Exercise directions - Go through the data below and copy each line where the word "will" occurs.

Dataset extract -
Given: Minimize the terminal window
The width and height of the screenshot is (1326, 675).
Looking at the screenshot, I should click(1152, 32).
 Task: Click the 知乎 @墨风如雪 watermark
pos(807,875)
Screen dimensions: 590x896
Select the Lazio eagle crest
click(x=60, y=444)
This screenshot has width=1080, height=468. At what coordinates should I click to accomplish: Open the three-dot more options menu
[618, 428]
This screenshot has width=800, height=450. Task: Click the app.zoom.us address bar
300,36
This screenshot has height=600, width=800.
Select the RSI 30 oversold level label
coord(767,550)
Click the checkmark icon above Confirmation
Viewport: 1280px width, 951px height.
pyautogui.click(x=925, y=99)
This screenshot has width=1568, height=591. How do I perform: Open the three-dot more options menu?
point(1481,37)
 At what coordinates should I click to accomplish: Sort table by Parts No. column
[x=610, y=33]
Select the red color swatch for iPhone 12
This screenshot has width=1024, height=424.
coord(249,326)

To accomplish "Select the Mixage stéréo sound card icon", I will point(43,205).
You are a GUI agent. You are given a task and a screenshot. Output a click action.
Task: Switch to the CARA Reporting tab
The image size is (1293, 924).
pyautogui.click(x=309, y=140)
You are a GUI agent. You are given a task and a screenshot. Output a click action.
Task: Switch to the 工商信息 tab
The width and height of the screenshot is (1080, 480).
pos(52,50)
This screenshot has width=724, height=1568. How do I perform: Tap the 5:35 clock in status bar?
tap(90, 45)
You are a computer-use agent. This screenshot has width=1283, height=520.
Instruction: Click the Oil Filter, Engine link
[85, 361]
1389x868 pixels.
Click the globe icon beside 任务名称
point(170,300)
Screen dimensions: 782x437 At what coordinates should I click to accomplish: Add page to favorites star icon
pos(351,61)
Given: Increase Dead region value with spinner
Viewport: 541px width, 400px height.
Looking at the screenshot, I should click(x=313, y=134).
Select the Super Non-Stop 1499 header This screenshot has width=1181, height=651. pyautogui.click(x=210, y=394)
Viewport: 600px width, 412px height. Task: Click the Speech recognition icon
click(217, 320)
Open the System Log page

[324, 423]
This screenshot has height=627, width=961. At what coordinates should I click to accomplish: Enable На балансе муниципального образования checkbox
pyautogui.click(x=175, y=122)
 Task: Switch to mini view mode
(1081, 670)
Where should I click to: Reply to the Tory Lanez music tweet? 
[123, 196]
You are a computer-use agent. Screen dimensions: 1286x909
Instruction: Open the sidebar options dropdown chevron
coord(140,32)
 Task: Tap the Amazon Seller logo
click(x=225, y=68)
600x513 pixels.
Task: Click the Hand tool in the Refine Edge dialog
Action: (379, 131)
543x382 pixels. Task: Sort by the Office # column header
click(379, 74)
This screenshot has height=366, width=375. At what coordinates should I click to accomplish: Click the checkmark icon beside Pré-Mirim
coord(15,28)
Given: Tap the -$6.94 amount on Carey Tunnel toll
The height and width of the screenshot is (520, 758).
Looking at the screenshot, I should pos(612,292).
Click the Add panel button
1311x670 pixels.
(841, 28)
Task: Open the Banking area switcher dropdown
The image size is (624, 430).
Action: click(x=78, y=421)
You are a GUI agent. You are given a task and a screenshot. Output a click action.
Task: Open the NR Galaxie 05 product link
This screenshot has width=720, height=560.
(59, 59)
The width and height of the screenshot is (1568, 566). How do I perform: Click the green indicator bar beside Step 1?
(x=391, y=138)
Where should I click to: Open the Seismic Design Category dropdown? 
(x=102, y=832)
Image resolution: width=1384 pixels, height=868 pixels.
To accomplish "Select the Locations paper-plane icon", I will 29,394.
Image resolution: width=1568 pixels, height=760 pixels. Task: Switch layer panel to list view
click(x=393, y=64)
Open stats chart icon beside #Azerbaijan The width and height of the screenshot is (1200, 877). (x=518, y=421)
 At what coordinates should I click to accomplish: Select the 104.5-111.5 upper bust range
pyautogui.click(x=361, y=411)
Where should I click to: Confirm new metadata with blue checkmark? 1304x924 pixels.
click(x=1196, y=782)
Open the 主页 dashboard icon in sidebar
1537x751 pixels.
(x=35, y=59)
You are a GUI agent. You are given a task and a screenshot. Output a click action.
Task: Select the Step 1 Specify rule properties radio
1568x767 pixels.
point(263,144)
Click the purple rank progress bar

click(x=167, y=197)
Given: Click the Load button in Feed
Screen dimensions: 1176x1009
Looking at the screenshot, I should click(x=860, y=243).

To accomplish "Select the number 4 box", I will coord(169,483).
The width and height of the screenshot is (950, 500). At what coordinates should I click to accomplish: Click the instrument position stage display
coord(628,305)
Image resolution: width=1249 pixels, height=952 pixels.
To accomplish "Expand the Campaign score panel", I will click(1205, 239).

Response for this exercise -
To accomplish "Select the Mixage stéréo sound card icon", I will point(43,205).
To accomplish "Select the Locations paper-plane icon", I will 29,394.
To accomplish "Select the number 4 box", I will coord(169,483).
To accomplish "Expand the Campaign score panel", I will click(1205, 239).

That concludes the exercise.